▶ **PROBLEM**: Rewrite every entry below in full, shifting each coordinate in the answers up by 53 and leaving all other text and numbers as they are.

▶ **TASK MATERIAL**:
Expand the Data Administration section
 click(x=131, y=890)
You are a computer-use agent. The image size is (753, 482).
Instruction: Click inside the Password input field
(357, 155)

▶ **RESPONSE TO THE TASK**:
Expand the Data Administration section
 click(x=184, y=943)
You are a computer-use agent. The image size is (753, 482).
Instruction: Click inside the Password input field
(410, 208)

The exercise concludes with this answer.